WORK TASK: Transcribe the listing that follows exactly, from its first line to its last.
════════════════
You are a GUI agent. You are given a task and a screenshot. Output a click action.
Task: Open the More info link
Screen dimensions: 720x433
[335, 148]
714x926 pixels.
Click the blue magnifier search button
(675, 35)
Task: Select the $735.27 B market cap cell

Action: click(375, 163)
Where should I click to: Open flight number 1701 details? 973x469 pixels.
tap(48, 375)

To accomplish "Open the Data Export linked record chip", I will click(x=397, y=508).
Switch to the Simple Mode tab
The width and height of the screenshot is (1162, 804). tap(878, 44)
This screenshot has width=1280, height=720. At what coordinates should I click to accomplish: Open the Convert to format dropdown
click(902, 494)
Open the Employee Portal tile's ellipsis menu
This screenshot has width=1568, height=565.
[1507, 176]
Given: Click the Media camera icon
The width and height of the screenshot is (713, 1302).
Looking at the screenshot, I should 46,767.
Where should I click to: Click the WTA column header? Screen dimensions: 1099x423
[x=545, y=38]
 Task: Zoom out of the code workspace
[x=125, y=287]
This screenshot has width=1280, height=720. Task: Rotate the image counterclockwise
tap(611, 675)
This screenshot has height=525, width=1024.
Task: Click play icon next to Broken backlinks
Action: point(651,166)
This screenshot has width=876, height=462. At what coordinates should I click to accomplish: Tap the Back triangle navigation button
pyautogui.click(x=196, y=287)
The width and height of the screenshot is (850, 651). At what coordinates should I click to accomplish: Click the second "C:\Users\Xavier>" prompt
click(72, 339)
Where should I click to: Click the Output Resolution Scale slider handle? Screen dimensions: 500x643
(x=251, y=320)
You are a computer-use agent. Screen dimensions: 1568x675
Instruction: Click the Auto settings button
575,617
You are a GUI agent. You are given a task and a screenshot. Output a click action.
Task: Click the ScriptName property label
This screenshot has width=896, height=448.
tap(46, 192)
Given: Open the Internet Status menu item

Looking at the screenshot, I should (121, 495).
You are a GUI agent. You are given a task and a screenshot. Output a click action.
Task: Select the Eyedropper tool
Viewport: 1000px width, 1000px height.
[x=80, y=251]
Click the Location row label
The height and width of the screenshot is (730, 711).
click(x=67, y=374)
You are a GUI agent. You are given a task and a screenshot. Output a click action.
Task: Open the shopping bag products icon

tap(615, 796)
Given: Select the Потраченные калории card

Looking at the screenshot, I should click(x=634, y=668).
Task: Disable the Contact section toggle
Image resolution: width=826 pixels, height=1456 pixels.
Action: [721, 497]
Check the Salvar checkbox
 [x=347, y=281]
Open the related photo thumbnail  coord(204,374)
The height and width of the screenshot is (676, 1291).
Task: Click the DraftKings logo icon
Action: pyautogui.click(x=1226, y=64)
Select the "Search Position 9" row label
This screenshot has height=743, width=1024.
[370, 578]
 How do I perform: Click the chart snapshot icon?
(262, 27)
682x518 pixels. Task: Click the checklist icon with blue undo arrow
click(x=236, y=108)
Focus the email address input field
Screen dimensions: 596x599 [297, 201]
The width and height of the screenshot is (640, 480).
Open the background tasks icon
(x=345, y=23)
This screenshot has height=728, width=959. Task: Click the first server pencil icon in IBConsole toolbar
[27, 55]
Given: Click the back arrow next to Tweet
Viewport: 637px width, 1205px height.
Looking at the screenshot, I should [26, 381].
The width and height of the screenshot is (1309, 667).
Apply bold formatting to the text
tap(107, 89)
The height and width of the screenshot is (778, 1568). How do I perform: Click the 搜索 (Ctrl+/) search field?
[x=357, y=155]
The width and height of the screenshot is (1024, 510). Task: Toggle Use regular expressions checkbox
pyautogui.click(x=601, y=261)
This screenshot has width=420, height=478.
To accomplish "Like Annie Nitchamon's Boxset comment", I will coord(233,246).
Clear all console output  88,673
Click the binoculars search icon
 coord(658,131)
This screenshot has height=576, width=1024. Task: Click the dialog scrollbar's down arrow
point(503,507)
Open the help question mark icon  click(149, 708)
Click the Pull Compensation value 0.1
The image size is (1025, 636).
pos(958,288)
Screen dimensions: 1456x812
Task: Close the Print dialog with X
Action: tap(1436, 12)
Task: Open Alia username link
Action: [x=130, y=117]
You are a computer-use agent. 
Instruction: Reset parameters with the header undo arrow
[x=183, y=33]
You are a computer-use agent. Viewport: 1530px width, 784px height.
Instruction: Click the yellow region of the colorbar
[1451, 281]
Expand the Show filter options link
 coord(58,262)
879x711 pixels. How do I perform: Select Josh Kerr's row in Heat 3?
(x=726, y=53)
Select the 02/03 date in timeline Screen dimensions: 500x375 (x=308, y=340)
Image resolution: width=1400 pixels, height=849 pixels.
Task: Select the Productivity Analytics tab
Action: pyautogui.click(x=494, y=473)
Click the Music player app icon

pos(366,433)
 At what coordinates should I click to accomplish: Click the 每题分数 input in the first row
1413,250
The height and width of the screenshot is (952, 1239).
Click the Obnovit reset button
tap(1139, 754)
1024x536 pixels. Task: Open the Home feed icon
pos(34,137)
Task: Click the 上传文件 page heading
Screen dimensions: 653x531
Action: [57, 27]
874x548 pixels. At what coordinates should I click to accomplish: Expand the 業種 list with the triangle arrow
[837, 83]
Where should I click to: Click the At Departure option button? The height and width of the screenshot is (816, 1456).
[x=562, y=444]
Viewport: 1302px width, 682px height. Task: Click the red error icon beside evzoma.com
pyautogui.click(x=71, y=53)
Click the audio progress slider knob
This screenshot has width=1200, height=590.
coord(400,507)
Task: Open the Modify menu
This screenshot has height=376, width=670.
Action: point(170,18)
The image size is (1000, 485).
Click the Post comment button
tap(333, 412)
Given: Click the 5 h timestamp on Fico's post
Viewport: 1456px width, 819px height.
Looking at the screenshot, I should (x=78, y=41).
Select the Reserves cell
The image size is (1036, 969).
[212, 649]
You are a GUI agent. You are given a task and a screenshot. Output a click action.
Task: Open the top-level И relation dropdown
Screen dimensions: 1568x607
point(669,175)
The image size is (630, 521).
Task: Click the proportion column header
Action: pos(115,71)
════════════════
WRITTEN RESPONSE:
You are a GUI agent. You are given a task and a screenshot. Output a click action.
Task: Open the More info link
Screen dimensions: 720x433
[335, 148]
714x926 pixels.
Click the blue magnifier search button
(675, 35)
Task: Select the $735.27 B market cap cell

Action: click(375, 163)
Where should I click to: Open flight number 1701 details? 973x469 pixels.
tap(48, 375)

To accomplish "Open the Data Export linked record chip", I will click(x=397, y=508).
Switch to the Simple Mode tab
The width and height of the screenshot is (1162, 804). tap(878, 44)
This screenshot has width=1280, height=720. At what coordinates should I click to accomplish: Open the Convert to format dropdown
click(902, 494)
Open the Employee Portal tile's ellipsis menu
This screenshot has width=1568, height=565.
[1507, 176]
Given: Click the Media camera icon
The width and height of the screenshot is (713, 1302).
Looking at the screenshot, I should 46,767.
Where should I click to: Click the WTA column header? Screen dimensions: 1099x423
[x=545, y=38]
 Task: Zoom out of the code workspace
[x=125, y=287]
This screenshot has width=1280, height=720. Task: Rotate the image counterclockwise
tap(611, 675)
This screenshot has height=525, width=1024.
Task: Click play icon next to Broken backlinks
Action: point(651,166)
This screenshot has width=876, height=462. At what coordinates should I click to accomplish: Tap the Back triangle navigation button
pyautogui.click(x=196, y=287)
The width and height of the screenshot is (850, 651). At what coordinates should I click to accomplish: Click the second "C:\Users\Xavier>" prompt
click(72, 339)
Where should I click to: Click the Output Resolution Scale slider handle? Screen dimensions: 500x643
(x=251, y=320)
You are a computer-use agent. Screen dimensions: 1568x675
Instruction: Click the Auto settings button
575,617
You are a GUI agent. You are given a task and a screenshot. Output a click action.
Task: Click the ScriptName property label
This screenshot has width=896, height=448.
tap(46, 192)
Given: Open the Internet Status menu item

Looking at the screenshot, I should (121, 495).
You are a GUI agent. You are given a task and a screenshot. Output a click action.
Task: Select the Eyedropper tool
Viewport: 1000px width, 1000px height.
[x=80, y=251]
Click the Location row label
The height and width of the screenshot is (730, 711).
click(x=67, y=374)
You are a GUI agent. You are given a task and a screenshot. Output a click action.
Task: Open the shopping bag products icon

tap(615, 796)
Given: Select the Потраченные калории card

Looking at the screenshot, I should click(x=634, y=668).
Task: Disable the Contact section toggle
Image resolution: width=826 pixels, height=1456 pixels.
Action: [721, 497]
Check the Salvar checkbox
 [x=347, y=281]
Open the related photo thumbnail  coord(204,374)
The height and width of the screenshot is (676, 1291).
Task: Click the DraftKings logo icon
Action: pyautogui.click(x=1226, y=64)
Select the "Search Position 9" row label
This screenshot has height=743, width=1024.
[370, 578]
 How do I perform: Click the chart snapshot icon?
(262, 27)
682x518 pixels. Task: Click the checklist icon with blue undo arrow
click(x=236, y=108)
Focus the email address input field
Screen dimensions: 596x599 [297, 201]
The width and height of the screenshot is (640, 480).
Open the background tasks icon
(x=345, y=23)
This screenshot has height=728, width=959. Task: Click the first server pencil icon in IBConsole toolbar
[27, 55]
Given: Click the back arrow next to Tweet
Viewport: 637px width, 1205px height.
Looking at the screenshot, I should [26, 381].
The width and height of the screenshot is (1309, 667).
Apply bold formatting to the text
tap(107, 89)
The height and width of the screenshot is (778, 1568). How do I perform: Click the 搜索 (Ctrl+/) search field?
[x=357, y=155]
The width and height of the screenshot is (1024, 510). Task: Toggle Use regular expressions checkbox
pyautogui.click(x=601, y=261)
This screenshot has width=420, height=478.
To accomplish "Like Annie Nitchamon's Boxset comment", I will coord(233,246).
Clear all console output  88,673
Click the binoculars search icon
 coord(658,131)
This screenshot has height=576, width=1024. Task: Click the dialog scrollbar's down arrow
point(503,507)
Open the help question mark icon  click(149, 708)
Click the Pull Compensation value 0.1
The image size is (1025, 636).
pos(958,288)
Screen dimensions: 1456x812
Task: Close the Print dialog with X
Action: tap(1436, 12)
Task: Open Alia username link
Action: [x=130, y=117]
You are a computer-use agent. 
Instruction: Reset parameters with the header undo arrow
[x=183, y=33]
You are a computer-use agent. Viewport: 1530px width, 784px height.
Instruction: Click the yellow region of the colorbar
[1451, 281]
Expand the Show filter options link
 coord(58,262)
879x711 pixels. How do I perform: Select Josh Kerr's row in Heat 3?
(x=726, y=53)
Select the 02/03 date in timeline Screen dimensions: 500x375 (x=308, y=340)
Image resolution: width=1400 pixels, height=849 pixels.
Task: Select the Productivity Analytics tab
Action: pyautogui.click(x=494, y=473)
Click the Music player app icon

pos(366,433)
 At what coordinates should I click to accomplish: Click the 每题分数 input in the first row
1413,250
The height and width of the screenshot is (952, 1239).
Click the Obnovit reset button
tap(1139, 754)
1024x536 pixels. Task: Open the Home feed icon
pos(34,137)
Task: Click the 上传文件 page heading
Screen dimensions: 653x531
Action: [57, 27]
874x548 pixels. At what coordinates should I click to accomplish: Expand the 業種 list with the triangle arrow
[837, 83]
Where should I click to: Click the At Departure option button? The height and width of the screenshot is (816, 1456).
[x=562, y=444]
Viewport: 1302px width, 682px height. Task: Click the red error icon beside evzoma.com
pyautogui.click(x=71, y=53)
Click the audio progress slider knob
This screenshot has width=1200, height=590.
coord(400,507)
Task: Open the Modify menu
This screenshot has height=376, width=670.
Action: point(170,18)
The image size is (1000, 485).
Click the Post comment button
tap(333, 412)
Given: Click the 5 h timestamp on Fico's post
Viewport: 1456px width, 819px height.
Looking at the screenshot, I should (x=78, y=41).
Select the Reserves cell
The image size is (1036, 969).
[212, 649]
You are a GUI agent. You are given a task and a screenshot. Output a click action.
Task: Open the top-level И relation dropdown
Screen dimensions: 1568x607
point(669,175)
The image size is (630, 521).
Task: Click the proportion column header
Action: pos(115,71)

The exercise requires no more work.